## YOUR ASSIGNMENT
Search the data for the string "computer" and extract every line where it appears.

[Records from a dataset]
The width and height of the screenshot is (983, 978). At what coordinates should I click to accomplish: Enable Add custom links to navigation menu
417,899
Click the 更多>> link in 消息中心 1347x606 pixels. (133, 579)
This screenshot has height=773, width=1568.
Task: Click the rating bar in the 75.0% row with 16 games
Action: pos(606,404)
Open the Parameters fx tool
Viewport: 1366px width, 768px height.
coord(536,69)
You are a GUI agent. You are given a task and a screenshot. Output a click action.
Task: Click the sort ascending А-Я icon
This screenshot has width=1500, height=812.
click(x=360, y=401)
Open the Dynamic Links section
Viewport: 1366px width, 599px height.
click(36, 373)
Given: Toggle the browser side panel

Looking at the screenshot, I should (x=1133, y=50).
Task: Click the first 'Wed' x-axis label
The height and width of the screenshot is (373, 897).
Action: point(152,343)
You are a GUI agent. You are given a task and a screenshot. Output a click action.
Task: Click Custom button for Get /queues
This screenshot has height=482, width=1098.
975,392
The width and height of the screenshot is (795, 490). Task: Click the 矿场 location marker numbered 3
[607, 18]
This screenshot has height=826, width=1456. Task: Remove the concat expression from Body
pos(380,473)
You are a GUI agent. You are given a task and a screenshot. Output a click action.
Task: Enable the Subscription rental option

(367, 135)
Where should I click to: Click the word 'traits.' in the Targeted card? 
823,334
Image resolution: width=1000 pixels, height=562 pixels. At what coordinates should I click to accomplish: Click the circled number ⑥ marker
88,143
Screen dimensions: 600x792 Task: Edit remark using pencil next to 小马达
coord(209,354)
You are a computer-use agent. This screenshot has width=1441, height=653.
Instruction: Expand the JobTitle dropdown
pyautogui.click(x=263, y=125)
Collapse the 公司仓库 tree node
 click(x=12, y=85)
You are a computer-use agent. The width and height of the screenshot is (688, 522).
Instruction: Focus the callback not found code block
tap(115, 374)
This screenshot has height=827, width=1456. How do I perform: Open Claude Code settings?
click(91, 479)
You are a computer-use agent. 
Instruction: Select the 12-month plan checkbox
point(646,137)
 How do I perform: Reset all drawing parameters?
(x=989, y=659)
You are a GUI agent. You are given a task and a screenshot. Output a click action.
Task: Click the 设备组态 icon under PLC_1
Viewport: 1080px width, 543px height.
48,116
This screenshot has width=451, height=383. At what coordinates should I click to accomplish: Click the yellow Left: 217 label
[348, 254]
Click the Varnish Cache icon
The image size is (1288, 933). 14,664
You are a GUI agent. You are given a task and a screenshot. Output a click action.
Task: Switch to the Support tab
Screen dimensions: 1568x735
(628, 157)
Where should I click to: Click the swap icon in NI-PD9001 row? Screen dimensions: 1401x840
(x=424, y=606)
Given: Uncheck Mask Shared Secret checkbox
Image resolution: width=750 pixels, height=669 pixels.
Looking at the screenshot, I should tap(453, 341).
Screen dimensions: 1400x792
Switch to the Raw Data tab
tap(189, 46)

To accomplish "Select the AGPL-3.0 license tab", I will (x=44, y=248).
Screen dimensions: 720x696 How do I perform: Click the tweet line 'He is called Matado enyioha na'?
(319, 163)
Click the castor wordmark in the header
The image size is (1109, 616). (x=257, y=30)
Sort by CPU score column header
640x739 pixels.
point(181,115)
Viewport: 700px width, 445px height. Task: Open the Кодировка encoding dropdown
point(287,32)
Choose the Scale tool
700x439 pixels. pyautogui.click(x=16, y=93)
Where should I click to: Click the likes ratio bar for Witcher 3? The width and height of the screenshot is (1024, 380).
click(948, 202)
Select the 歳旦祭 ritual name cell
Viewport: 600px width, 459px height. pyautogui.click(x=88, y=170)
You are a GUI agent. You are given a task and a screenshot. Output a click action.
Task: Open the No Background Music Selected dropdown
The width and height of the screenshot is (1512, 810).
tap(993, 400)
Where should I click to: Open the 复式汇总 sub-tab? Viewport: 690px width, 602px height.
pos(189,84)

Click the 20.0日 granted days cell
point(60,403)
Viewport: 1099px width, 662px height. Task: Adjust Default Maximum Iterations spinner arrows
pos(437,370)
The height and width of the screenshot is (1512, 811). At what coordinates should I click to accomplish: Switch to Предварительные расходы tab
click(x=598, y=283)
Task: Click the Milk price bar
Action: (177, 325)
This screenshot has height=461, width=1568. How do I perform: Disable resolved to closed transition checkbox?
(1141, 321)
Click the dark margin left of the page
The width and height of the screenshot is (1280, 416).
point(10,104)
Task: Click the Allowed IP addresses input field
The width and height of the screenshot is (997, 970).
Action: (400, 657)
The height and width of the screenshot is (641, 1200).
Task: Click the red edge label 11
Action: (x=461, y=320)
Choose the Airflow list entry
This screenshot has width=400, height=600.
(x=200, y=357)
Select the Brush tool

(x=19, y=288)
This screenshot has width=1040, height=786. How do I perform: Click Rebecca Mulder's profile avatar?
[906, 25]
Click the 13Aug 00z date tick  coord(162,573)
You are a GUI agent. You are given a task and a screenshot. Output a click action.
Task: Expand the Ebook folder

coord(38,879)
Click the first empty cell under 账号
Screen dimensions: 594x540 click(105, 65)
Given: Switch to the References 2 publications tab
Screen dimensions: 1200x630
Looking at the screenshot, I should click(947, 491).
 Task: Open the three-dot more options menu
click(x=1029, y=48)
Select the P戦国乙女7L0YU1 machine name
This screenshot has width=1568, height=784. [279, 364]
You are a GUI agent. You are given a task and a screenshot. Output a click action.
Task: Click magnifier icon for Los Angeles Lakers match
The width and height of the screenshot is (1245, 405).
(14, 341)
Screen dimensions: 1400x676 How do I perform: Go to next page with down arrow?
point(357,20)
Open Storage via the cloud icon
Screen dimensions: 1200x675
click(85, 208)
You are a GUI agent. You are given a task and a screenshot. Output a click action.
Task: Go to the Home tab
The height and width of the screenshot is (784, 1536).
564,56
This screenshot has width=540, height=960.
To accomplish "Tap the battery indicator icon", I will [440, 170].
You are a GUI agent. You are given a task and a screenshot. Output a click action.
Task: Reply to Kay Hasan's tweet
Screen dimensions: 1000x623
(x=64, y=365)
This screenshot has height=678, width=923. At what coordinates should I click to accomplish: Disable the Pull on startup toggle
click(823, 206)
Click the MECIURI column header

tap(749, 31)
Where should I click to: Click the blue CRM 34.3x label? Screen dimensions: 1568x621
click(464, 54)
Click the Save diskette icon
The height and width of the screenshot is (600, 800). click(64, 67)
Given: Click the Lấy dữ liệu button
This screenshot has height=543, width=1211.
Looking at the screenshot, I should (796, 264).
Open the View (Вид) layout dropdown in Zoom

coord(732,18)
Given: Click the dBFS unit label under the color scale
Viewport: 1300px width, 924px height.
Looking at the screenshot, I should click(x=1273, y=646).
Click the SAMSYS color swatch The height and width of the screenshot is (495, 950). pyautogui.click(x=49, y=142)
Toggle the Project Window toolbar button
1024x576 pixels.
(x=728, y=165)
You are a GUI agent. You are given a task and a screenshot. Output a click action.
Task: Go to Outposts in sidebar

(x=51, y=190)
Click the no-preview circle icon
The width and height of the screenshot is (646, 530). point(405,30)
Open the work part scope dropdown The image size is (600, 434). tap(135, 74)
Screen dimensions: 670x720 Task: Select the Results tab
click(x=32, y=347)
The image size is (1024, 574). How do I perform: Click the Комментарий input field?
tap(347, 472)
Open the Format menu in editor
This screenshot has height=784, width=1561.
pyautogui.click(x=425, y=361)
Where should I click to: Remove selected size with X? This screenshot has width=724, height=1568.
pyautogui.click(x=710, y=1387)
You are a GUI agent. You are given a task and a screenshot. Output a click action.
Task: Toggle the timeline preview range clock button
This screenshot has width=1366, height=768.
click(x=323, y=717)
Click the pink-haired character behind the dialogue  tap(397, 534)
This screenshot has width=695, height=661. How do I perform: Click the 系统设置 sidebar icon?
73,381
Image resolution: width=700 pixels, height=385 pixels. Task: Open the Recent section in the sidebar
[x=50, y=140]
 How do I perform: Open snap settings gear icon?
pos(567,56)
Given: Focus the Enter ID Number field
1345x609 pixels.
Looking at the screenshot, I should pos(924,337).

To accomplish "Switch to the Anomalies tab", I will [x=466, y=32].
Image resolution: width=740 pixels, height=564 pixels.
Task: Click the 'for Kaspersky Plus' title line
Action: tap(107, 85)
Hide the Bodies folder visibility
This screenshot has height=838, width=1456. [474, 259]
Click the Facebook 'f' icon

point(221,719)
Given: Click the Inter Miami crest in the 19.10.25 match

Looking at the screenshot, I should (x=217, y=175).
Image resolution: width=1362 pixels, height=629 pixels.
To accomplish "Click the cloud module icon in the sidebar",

## EXERCISE ANSWER
You are a computer-use agent. This screenshot has width=1441, height=653.
You are a computer-use agent. The width and height of the screenshot is (688, 522).
You are a computer-use agent. 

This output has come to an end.